State Sen. Connie Levya (D-Chino) says she will introduce a bill next year barring confidential settlements in sexual harassment cases. Those settlements, she said, serve to cover up serial misconduct, such as the alleged behavior of Hollywood producer Harvey Weinstein; her proposal would cover public employers, such as the Legislature.

Harassment also is the subject of this week’s California Politics Podcast.

A CONVERSATION WITH NANCY PELOSI

Asked about differences between her party’s leaders and the rank and file, Pelosi suggested the GOP has bigger problems. But she defended her own experience as a party elder, told me she wasn’t worried about calls for her to step aside and made a bold prediction her party would be returned to power after the 2018 midterms.

The House minority leader also insisted she hasn’t personally experienced any harassment, and said there should be a “zero tolerance” policy in the Capitol when it comes to the behavior being described through the “me too” movement.

Watch the conversation, co-hosted by the L.A. Times and the Berggruen Institute, in full here.

Appearing a few days later on “The View,” Pelosi said it’s important to have a woman “at the table” with Trump and GOP leaders, and she intends to remain that woman.

You also can watch John Myers’ conversation from our event with state Sen. Robert Hertzberg, GOP strategist Luis Alvarado, UCLA professor Lynn Vavreck and Alma Hernandez, executive director of SEIU California.

$3.8 MILLION AND NOWHERE TO SPEND IT

State Senate Leader Kevin de León launched a run for the U.S. Senate with $3.8 million sitting in various state campaign accounts, including one for an abandoned race for lieutenant governor, but he can’t just roll the money over into his federal contest. Federal law prohibits transferring funds raised for state committees into a campaign for U.S. Senate like the one he has launched to unseat Sen. Dianne Feinstein.

Legal experts and political strategists say there may be legal, although heavily restricted, ways money raised for state campaigns could end up helping De León get to Washington, but the candidate acknowledges there are hurdles and says he is focused on raising new contributions to his campaign for U.S. Senate.
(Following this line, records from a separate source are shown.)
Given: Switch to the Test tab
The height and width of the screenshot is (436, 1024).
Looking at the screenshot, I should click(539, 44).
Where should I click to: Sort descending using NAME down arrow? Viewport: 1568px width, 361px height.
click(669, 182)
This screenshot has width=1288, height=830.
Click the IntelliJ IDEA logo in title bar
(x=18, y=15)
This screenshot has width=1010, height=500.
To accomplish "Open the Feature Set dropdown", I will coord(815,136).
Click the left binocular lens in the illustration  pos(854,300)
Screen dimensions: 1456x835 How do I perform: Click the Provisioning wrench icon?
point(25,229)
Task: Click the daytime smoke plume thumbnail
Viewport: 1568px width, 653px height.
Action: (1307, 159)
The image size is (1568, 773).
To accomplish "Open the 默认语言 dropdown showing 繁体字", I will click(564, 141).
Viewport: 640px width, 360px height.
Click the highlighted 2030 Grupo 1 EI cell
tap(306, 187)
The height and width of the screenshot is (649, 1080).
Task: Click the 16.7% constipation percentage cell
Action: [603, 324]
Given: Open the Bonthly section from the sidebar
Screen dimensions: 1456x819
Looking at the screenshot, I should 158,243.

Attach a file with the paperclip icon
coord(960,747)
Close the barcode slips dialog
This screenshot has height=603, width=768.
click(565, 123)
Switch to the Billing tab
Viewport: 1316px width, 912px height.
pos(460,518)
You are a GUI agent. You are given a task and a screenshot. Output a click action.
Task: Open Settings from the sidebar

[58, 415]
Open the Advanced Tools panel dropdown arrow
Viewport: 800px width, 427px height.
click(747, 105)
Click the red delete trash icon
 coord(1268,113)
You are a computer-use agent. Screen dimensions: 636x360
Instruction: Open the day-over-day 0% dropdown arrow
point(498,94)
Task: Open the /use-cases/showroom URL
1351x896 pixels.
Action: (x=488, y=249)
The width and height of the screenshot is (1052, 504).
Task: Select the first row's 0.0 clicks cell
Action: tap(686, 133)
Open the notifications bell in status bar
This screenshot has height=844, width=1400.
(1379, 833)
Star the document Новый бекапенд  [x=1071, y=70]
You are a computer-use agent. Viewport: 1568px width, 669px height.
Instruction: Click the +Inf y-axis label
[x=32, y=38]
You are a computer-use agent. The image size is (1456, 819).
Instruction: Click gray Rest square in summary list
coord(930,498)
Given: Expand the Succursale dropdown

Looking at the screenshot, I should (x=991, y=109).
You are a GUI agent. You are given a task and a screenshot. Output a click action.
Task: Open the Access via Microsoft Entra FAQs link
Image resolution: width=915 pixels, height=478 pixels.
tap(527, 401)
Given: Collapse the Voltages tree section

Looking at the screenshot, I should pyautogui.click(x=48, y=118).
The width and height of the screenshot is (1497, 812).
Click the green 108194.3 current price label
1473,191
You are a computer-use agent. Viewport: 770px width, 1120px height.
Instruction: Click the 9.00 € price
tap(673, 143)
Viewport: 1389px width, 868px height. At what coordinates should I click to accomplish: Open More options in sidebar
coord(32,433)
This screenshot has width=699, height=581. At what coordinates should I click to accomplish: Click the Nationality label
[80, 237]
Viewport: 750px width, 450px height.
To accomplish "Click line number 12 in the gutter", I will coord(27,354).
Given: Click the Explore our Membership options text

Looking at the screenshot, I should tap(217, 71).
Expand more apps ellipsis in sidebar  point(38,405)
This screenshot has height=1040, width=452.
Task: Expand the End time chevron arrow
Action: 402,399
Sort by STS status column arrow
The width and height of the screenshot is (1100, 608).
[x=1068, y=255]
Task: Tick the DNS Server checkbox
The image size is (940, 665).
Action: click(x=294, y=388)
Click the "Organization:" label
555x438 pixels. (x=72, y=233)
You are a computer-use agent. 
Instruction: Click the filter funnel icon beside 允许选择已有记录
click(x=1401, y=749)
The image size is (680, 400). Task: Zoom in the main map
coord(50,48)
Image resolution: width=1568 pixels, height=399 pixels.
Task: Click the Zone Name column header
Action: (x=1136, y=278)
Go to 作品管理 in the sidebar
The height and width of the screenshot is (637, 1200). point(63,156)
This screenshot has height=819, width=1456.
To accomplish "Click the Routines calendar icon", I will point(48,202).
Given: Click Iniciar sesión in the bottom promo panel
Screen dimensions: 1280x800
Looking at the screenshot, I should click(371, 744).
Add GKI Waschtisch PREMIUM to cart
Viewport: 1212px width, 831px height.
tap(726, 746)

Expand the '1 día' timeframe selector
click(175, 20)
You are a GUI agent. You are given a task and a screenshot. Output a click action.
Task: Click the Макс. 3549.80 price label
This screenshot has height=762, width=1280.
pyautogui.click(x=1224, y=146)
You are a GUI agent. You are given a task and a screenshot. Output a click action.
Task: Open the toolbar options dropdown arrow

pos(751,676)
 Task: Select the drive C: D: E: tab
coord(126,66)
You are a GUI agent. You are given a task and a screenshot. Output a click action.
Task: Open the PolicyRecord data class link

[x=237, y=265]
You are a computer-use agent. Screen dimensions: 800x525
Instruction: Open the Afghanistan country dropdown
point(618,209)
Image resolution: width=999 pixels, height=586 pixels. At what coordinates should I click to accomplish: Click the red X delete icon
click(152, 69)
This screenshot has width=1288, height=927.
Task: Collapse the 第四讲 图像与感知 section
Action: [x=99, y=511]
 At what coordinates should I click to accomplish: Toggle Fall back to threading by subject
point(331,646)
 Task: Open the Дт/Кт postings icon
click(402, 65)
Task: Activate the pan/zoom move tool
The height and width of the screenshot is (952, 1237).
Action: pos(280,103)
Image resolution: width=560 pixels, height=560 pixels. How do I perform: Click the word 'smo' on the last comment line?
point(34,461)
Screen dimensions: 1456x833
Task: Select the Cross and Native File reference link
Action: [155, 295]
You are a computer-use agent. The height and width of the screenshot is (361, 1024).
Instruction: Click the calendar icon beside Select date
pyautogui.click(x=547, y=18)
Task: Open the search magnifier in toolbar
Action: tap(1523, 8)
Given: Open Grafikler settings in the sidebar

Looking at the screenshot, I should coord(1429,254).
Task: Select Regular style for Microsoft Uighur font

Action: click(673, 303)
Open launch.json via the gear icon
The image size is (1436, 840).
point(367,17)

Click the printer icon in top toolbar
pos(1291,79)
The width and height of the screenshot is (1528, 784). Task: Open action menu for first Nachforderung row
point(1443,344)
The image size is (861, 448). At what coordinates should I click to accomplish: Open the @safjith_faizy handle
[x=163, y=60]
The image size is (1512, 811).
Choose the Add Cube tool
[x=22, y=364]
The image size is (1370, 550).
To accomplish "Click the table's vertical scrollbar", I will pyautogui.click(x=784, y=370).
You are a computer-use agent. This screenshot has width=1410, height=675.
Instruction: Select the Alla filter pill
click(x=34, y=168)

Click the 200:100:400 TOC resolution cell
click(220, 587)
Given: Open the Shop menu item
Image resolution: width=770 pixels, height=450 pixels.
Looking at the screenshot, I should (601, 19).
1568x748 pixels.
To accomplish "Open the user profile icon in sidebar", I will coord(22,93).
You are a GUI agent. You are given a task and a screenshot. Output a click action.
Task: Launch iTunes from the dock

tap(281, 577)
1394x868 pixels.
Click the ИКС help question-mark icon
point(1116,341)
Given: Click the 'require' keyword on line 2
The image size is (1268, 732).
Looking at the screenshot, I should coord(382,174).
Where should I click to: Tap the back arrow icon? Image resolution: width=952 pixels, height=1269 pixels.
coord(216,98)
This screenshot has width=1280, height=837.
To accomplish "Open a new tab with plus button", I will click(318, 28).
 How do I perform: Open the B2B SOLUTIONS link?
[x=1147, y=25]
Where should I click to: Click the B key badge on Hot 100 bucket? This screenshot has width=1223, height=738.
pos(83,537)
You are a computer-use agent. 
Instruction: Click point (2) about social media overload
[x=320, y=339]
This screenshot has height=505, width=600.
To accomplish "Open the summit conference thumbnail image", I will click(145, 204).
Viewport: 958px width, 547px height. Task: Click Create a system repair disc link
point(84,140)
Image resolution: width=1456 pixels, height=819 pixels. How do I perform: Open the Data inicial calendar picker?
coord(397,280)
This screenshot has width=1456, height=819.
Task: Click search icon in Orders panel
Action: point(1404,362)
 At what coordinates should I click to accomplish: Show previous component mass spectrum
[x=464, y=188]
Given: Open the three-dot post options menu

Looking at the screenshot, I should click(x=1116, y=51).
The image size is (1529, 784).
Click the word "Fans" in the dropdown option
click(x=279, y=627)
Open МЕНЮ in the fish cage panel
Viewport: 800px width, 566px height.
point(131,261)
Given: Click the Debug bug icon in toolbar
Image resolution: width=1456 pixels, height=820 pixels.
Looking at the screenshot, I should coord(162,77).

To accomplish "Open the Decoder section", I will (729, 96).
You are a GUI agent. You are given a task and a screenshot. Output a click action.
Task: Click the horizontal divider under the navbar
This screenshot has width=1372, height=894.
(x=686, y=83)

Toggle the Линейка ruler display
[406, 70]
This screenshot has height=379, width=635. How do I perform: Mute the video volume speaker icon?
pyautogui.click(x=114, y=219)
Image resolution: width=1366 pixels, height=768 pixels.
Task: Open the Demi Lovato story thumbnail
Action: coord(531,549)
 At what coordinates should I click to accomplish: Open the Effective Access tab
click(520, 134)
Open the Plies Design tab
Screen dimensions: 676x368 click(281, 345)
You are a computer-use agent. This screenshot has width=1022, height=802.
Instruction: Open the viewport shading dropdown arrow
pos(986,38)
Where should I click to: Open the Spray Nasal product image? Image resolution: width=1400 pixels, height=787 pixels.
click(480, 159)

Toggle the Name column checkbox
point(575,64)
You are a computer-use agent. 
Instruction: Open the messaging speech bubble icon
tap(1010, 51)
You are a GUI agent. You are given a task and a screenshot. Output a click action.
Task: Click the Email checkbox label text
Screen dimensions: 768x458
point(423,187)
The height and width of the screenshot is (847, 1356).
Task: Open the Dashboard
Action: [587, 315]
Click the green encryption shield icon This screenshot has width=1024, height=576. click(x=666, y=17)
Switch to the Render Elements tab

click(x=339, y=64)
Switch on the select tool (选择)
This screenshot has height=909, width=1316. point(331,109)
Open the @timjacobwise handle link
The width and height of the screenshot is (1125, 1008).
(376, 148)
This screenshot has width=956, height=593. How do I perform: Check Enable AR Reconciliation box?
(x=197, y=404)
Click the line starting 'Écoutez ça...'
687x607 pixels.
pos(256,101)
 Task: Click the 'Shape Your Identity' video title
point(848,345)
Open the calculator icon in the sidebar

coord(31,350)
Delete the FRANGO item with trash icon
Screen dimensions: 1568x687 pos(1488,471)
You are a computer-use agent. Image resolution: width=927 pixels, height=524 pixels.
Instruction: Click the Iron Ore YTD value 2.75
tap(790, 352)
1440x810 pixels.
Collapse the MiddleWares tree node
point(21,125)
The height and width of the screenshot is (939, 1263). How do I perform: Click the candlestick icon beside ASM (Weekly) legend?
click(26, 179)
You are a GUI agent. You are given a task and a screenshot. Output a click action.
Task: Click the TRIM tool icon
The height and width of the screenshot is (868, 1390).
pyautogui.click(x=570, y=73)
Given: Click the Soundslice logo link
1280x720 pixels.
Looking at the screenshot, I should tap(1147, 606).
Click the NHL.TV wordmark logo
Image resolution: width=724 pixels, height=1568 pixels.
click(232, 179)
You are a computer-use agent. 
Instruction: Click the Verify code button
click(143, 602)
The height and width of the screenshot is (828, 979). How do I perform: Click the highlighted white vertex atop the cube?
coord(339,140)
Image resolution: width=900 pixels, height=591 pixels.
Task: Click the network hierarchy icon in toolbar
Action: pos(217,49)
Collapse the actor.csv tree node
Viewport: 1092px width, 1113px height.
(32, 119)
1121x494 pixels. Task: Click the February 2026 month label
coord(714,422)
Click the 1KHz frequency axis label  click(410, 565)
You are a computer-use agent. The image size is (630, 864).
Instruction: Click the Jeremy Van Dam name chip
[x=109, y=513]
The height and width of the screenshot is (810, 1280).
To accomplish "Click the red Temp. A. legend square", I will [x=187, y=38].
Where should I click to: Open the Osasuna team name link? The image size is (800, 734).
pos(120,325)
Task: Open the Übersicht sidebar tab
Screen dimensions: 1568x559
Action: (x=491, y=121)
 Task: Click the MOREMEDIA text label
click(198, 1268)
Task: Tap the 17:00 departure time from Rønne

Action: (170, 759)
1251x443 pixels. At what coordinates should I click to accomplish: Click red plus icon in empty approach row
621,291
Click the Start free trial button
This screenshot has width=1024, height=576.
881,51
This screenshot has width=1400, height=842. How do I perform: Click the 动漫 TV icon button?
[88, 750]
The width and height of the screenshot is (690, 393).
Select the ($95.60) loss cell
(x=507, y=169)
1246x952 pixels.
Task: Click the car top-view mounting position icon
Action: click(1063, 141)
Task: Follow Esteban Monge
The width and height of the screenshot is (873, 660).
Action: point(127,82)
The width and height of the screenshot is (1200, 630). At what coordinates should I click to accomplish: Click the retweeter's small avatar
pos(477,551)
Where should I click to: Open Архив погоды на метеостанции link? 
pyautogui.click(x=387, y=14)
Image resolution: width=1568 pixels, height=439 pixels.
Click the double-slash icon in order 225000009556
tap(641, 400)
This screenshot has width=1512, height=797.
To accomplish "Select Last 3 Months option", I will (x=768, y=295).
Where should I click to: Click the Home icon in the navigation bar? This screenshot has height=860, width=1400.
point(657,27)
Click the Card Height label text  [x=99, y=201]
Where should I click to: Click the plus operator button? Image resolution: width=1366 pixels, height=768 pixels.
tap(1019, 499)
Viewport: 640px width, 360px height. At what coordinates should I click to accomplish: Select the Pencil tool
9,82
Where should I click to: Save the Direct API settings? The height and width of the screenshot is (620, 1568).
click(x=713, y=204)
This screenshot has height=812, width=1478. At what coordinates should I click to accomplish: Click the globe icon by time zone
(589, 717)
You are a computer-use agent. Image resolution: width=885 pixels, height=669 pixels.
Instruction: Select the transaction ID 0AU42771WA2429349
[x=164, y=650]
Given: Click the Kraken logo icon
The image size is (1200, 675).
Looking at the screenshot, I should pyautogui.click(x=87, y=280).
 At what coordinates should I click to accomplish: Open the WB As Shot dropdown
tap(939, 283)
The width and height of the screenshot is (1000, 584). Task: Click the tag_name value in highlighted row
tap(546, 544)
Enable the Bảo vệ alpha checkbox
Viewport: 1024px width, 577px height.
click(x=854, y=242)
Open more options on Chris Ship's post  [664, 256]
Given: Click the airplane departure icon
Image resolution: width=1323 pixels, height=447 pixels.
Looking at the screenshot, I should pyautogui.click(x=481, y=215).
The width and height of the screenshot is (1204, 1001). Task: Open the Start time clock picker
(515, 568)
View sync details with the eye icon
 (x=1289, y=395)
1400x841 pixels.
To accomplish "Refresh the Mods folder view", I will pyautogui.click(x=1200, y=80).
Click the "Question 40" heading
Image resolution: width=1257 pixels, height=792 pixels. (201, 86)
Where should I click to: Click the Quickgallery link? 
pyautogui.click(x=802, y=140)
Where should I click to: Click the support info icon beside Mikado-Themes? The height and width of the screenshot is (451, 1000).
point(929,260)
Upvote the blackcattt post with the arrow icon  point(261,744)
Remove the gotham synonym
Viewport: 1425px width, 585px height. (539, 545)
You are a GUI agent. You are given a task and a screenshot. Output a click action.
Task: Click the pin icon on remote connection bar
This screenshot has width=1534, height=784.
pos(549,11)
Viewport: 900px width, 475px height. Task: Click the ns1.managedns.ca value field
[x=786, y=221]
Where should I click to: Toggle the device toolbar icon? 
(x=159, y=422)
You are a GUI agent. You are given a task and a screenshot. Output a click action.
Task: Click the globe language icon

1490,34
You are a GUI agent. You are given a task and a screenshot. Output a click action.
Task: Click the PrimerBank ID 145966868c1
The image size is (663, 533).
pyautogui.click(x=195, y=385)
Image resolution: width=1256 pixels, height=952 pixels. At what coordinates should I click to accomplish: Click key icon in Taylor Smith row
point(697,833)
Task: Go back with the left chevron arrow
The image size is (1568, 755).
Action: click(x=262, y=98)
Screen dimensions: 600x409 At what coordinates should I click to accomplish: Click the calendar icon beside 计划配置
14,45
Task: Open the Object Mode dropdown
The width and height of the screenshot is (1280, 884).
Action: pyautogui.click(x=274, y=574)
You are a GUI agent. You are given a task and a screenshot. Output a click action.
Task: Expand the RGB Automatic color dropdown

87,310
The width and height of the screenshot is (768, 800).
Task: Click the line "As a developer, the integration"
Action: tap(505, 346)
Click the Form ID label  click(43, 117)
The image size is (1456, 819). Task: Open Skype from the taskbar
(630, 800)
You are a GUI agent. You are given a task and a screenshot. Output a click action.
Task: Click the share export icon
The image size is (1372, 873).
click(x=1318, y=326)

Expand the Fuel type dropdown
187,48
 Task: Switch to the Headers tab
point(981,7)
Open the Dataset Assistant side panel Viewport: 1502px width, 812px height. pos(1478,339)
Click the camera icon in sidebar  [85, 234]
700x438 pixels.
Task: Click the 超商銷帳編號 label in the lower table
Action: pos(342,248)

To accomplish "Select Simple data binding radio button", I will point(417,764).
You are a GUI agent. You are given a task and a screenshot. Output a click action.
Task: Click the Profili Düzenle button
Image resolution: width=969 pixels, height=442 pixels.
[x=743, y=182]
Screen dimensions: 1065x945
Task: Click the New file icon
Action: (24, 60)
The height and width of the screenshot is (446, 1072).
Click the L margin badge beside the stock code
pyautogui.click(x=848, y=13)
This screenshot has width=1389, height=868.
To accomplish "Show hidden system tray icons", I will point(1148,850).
And Team Feinstein has done its research.

George Skelton said voters shouldn’t be surprised if De León shakes things up. It’s rare, but it happens: An esteemed, powerful, senior politician is booted from office, he writes.

NATIONAL POLITICS LIGHTNING ROUND

Trump raised expectations Sunday about Republicans’ timetable for completing tax reform, indicating he expects the as-yet-unwritten overhaul of the tax code on his desk by Thanksgiving.

Trump tweeted he plans to allow the release of classified files related to the November 1963 assassination of President Kennedy.

Noah Bierman writes that both Trump and his chief of staff John Kelly hark back to an undefined time in America when some things were “sacred,” as Kelly put it, to a better moment that’s been lost.

Female U.S. senators shared their personal “me too” stories on “Meet the Press.”

Get the latest about what’s happening in the nation’s capital on Essential Washington.

NORTHERN CALIFORNIA FIRES FORCE THOUSANDS OF RESIDENTS TO FACE THE REGION’S HOUSING PROBLEMS

Even before devastating wildfires struck Northern California last week, the region’s housing market was in crisis. Home values and rents already were at or near record highs, and decades of slow construction has left few homes available for the thousands of displaced residents.

The number of new families flooding the market is giving rise to fears of widespread displacement and even higher costs, reports Liam Dillon.

POLITICAL ROAD MAP: CALLING THE GOP CANDIDATES

As Republicans wrapped up the convention, it was still unclear whether viable candidates will emerge for several statewide offices in 2018. In one race, there’s not any GOP hopeful who’s ready to run.

In his Political Road Map column, Myers takes a look at the long losing streak of Republicans for any of the eight statewide offices in California. And it’s unclear whether donors will step up to change that in the election cycle that’s on the horizon.

TODAY’S ESSENTIALS

— Skelton tells the story of a California lobbyist who lost his home in the fires. All he wanted was for the governor to sign his bill — and he did.

— Brown is in Washington, talking about the threat of nuclear war.

— Billionaire Democratic donor Tom Steyer, still contemplating a U.S. Senate bid, launched a nationwide call for Trump’s impeachment.

— Gold Star father Khizr Khan, who clashed with Trump during the election, also appeared before the National Union of Healthcare Workers on Saturday and criticized the Trump White House for its clash with a widow of a fallen soldier last week.